__Goal of the exercise__:
The records are to be copied in their entirety, exactly as given.

** Supplied entries follows **

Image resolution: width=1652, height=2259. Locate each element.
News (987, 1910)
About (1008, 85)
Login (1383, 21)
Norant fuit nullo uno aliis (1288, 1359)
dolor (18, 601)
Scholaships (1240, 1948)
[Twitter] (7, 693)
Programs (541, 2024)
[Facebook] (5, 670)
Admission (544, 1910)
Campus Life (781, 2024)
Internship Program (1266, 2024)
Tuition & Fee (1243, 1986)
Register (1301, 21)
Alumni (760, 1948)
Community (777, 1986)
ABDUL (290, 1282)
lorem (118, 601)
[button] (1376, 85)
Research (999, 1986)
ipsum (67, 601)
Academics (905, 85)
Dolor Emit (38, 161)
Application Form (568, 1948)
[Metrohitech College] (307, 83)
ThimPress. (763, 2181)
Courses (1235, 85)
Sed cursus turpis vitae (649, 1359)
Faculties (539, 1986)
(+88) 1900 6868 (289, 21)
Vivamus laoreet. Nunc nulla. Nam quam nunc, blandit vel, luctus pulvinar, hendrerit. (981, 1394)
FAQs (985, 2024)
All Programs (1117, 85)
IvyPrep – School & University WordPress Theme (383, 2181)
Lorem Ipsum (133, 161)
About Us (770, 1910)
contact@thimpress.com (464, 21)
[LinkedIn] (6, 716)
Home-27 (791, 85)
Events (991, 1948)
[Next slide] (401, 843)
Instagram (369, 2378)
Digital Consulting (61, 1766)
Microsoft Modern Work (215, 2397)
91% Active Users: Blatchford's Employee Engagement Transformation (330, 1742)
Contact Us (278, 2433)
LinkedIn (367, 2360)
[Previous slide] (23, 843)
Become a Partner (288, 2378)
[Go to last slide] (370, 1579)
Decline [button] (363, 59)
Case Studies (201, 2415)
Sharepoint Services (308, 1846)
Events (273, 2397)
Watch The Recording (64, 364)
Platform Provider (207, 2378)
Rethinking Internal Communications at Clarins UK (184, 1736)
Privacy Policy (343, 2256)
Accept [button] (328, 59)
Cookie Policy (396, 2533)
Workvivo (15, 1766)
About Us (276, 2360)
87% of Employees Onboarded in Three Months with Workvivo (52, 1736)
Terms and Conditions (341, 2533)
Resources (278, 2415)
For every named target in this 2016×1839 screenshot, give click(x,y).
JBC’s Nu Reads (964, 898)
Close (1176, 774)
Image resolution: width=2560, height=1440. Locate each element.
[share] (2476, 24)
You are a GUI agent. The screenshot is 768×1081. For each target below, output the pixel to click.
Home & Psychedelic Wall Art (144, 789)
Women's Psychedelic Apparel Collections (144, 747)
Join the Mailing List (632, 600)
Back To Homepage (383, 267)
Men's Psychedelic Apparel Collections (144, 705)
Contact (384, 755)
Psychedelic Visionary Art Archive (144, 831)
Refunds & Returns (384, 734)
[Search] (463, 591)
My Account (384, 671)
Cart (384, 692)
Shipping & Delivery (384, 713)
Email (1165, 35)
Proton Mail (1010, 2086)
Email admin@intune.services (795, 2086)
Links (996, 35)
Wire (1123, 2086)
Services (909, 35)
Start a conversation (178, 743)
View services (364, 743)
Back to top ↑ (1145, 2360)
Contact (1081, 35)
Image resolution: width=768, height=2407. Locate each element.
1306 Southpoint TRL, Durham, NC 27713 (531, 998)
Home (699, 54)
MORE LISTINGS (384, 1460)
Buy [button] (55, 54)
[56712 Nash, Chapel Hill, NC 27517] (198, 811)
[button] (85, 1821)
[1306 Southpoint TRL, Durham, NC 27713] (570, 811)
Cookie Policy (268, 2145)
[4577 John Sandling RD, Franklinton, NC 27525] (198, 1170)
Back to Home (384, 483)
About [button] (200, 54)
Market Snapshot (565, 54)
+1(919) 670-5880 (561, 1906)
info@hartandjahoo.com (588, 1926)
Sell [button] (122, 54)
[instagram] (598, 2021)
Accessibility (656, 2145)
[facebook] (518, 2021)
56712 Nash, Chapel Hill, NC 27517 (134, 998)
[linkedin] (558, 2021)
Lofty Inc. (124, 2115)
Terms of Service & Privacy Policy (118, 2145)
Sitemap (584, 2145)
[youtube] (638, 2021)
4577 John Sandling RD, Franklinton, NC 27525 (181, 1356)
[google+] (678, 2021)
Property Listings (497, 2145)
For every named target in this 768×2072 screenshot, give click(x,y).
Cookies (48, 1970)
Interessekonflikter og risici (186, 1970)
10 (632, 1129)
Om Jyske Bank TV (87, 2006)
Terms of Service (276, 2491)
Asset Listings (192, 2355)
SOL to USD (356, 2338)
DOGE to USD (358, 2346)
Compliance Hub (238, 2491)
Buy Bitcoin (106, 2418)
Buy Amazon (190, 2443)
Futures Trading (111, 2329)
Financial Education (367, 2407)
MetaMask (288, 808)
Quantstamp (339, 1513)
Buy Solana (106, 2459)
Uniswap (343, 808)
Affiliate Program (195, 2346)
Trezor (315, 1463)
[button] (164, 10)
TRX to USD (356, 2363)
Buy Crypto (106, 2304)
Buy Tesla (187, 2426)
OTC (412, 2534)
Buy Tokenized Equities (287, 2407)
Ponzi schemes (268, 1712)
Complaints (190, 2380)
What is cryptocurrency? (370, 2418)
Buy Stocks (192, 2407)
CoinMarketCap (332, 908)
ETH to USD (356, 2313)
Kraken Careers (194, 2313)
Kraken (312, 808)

** End of Supplied entries **

__Response box__:
Image resolution: width=1652, height=2259. Locate each element.
News (987, 1910)
About (1008, 85)
Login (1383, 21)
Norant fuit nullo uno aliis (1288, 1359)
dolor (18, 601)
Scholaships (1240, 1948)
[Twitter] (7, 693)
Programs (541, 2024)
[Facebook] (5, 670)
Admission (544, 1910)
Campus Life (781, 2024)
Internship Program (1266, 2024)
Tuition & Fee (1243, 1986)
Register (1301, 21)
Alumni (760, 1948)
Community (777, 1986)
ABDUL (290, 1282)
lorem (118, 601)
[button] (1376, 85)
Research (999, 1986)
ipsum (67, 601)
Academics (905, 85)
Dolor Emit (38, 161)
Application Form (568, 1948)
[Metrohitech College] (307, 83)
ThimPress. (763, 2181)
Courses (1235, 85)
Sed cursus turpis vitae (649, 1359)
Faculties (539, 1986)
(+88) 1900 6868 (289, 21)
Vivamus laoreet. Nunc nulla. Nam quam nunc, blandit vel, luctus pulvinar, hendrerit. (981, 1394)
FAQs (985, 2024)
All Programs (1117, 85)
IvyPrep – School & University WordPress Theme (383, 2181)
Lorem Ipsum (133, 161)
About Us (770, 1910)
contact@thimpress.com (464, 21)
[LinkedIn] (6, 716)
Home-27 (791, 85)
Events (991, 1948)
[Next slide] (401, 843)
Instagram (369, 2378)
Digital Consulting (61, 1766)
Microsoft Modern Work (215, 2397)
91% Active Users: Blatchford's Employee Engagement Transformation (330, 1742)
Contact Us (278, 2433)
LinkedIn (367, 2360)
[Previous slide] (23, 843)
Become a Partner (288, 2378)
[Go to last slide] (370, 1579)
Decline [button] (363, 59)
Case Studies (201, 2415)
Sharepoint Services (308, 1846)
Events (273, 2397)
Watch The Recording (64, 364)
Platform Provider (207, 2378)
Rethinking Internal Communications at Clarins UK (184, 1736)
Privacy Policy (343, 2256)
Accept [button] (328, 59)
Cookie Policy (396, 2533)
Workvivo (15, 1766)
About Us (276, 2360)
87% of Employees Onboarded in Three Months with Workvivo (52, 1736)
Terms and Conditions (341, 2533)
Resources (278, 2415)
For every named target in this 2016×1839 screenshot, give click(x,y).
JBC’s Nu Reads (964, 898)
Close (1176, 774)
Image resolution: width=2560, height=1440. Locate each element.
[share] (2476, 24)
You are a GUI agent. The screenshot is 768×1081. For each target below, output the pixel to click.
Home & Psychedelic Wall Art (144, 789)
Women's Psychedelic Apparel Collections (144, 747)
Join the Mailing List (632, 600)
Back To Homepage (383, 267)
Men's Psychedelic Apparel Collections (144, 705)
Contact (384, 755)
Psychedelic Visionary Art Archive (144, 831)
Refunds & Returns (384, 734)
[Search] (463, 591)
My Account (384, 671)
Cart (384, 692)
Shipping & Delivery (384, 713)
Email (1165, 35)
Proton Mail (1010, 2086)
Email admin@intune.services (795, 2086)
Links (996, 35)
Wire (1123, 2086)
Services (909, 35)
Start a conversation (178, 743)
View services (364, 743)
Back to top ↑ (1145, 2360)
Contact (1081, 35)
Image resolution: width=768, height=2407. Locate each element.
1306 Southpoint TRL, Durham, NC 27713 (531, 998)
Home (699, 54)
MORE LISTINGS (384, 1460)
Buy [button] (55, 54)
[56712 Nash, Chapel Hill, NC 27517] (198, 811)
[button] (85, 1821)
[1306 Southpoint TRL, Durham, NC 27713] (570, 811)
Cookie Policy (268, 2145)
[4577 John Sandling RD, Franklinton, NC 27525] (198, 1170)
Back to Home (384, 483)
About [button] (200, 54)
Market Snapshot (565, 54)
+1(919) 670-5880 (561, 1906)
info@hartandjahoo.com (588, 1926)
Sell [button] (122, 54)
[instagram] (598, 2021)
Accessibility (656, 2145)
[facebook] (518, 2021)
56712 Nash, Chapel Hill, NC 27517 (134, 998)
[linkedin] (558, 2021)
Lofty Inc. (124, 2115)
Terms of Service & Privacy Policy (118, 2145)
Sitemap (584, 2145)
[youtube] (638, 2021)
4577 John Sandling RD, Franklinton, NC 27525 (181, 1356)
[google+] (678, 2021)
Property Listings (497, 2145)
For every named target in this 768×2072 screenshot, give click(x,y).
Cookies (48, 1970)
Interessekonflikter og risici (186, 1970)
10 (632, 1129)
Om Jyske Bank TV (87, 2006)
Terms of Service (276, 2491)
Asset Listings (192, 2355)
SOL to USD (356, 2338)
DOGE to USD (358, 2346)
Compliance Hub (238, 2491)
Buy Bitcoin (106, 2418)
Buy Amazon (190, 2443)
Futures Trading (111, 2329)
Financial Education (367, 2407)
MetaMask (288, 808)
Quantstamp (339, 1513)
Buy Solana (106, 2459)
Uniswap (343, 808)
Affiliate Program (195, 2346)
Trezor (315, 1463)
[button] (164, 10)
TRX to USD (356, 2363)
Buy Crypto (106, 2304)
Buy Tesla (187, 2426)
OTC (412, 2534)
Buy Tokenized Equities (287, 2407)
Ponzi schemes (268, 1712)
Complaints (190, 2380)
What is cryptocurrency? (370, 2418)
Buy Stocks (192, 2407)
CoinMarketCap (332, 908)
ETH to USD (356, 2313)
Kraken Careers (194, 2313)
Kraken (312, 808)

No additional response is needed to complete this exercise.